Ketika kita berbicara tentang dampak yang berpotensi dimiliki crypto influencers terhadap harga aset kripto, fokus utama perlu kita geser. Kita perlu menilik evaluasi sentimen publik yang beredar di platform media sosial.

Baca juga: Harganya Turun, Sepenting Apa Sih Investasi Ethereum di Portofolio Kamu?

Seberapa Besar Sih Pengaruh Influencer ke Harga Aset Kripto? Yuk, Simak di Sini!, Pluang

Crypto Influencers: Mengubah Opini menjadi Sebuah Profesi

Ada berbagai influencer kripto di Twitter, mulai dari pakar blockchain, pemuja Bitcoin, hingga trader profesional.

Setiap hari, mereka menyebarkan pengetahuan dan pendapat mereka di platform media sosial. Mengambil sikap sangat penting bagi influencer karena membantu menentukan kelompok audiens mereka dan akhirnya menjual layanan atau produk mereka.

Tapi apa dampak sebenarnya yang dimiliki influencer Twitter terhadap harga aset kripto?

Perusahaan layanan pemasaran dan hubungan masyarakat BDCenter Digital melakukan riset ekstensif terhadap masalah ini, dari 2018 hingga Juni 2020. Para peneliti menganalisis lebih dari 1 juta tweet dari lebih dari seratus crypto influencers yang dipilih melalui serangkaian kriteria khusus.
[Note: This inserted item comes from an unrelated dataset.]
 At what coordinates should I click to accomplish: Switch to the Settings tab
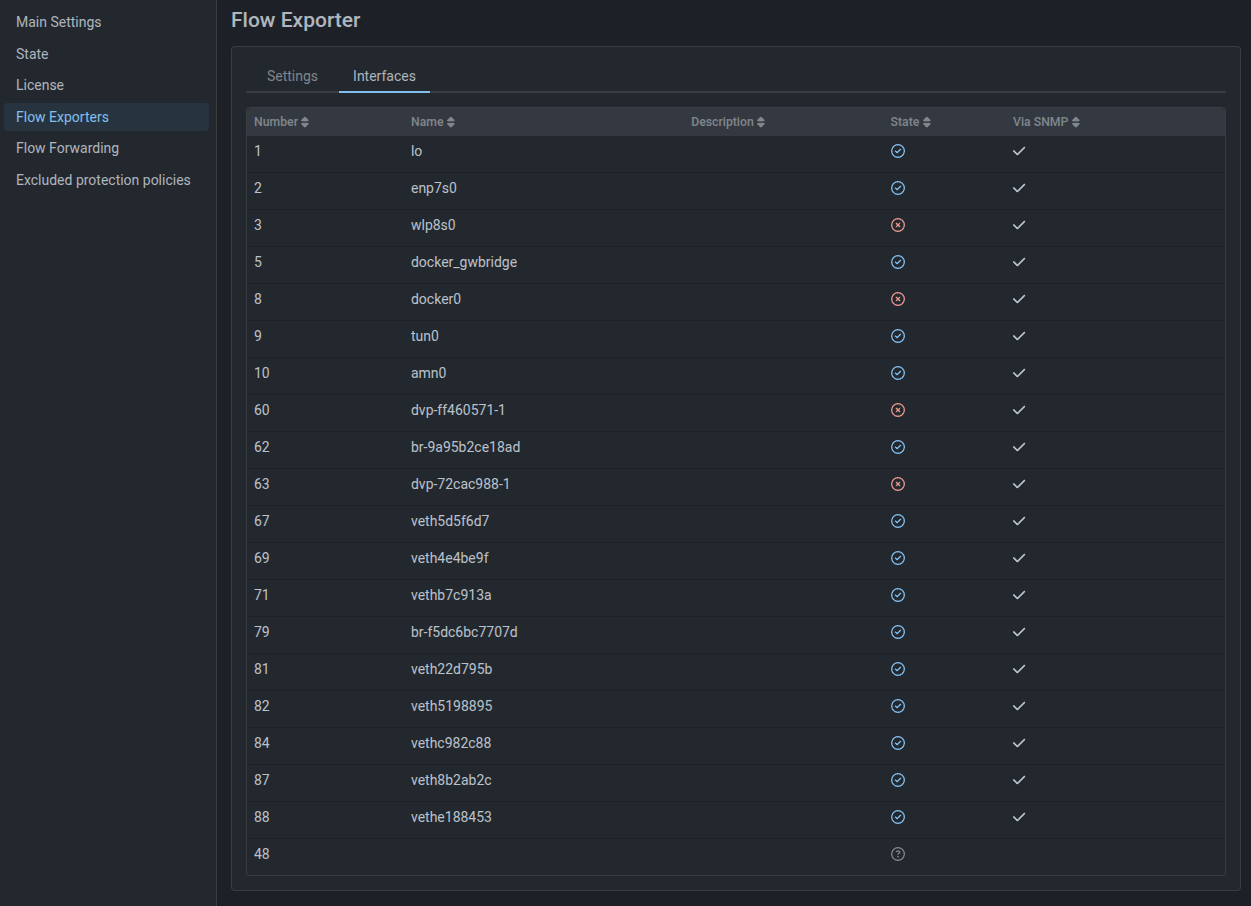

Setiap akun yang diteliti harus memiliki setidaknya 10.000 pengikut dan bukan milik proyek kripto atau blockchain tertentu. Selain itu, mereka harus mem-posting setidaknya satu hingga dua tweet sehari, bertindak secara informatif, dan memiliki pengikut aktif.

Peneliti memilih akun dengan tingkat engagement (keterlibatan audiens) lebih dari 500% untuk penelitian ini. Tingkat keterlibatan merupakan faktor penting dalam penelitian. Adapun “akun kelas ikan paus” menunjukkan engagement yang jauh lebih sedikit, tetapi akun dengan 50.000 hingga 100.000 pengikut yang menunjukkan interaksi tertinggi.

Baca juga: Mengenal Metode Analisis Fundamental Aset Kripto

Mencari Koneksi antara Crypto Influencers dan Pergerakan Harga

BDCenter menyatakan bahwa ketika mengukur dampak influencer Twitter pada harga aset kripto, hipotesis utamanya adalah sebagai berikut:

“Jika influencer Twitter mempengaruhi harga kripto; a) lonjakan jumlah cuitan tentang cryptocurrency harus berkorelasi dengan harganya; b) lonjakan jumlah cuitan harus mendahului perubahan harga.”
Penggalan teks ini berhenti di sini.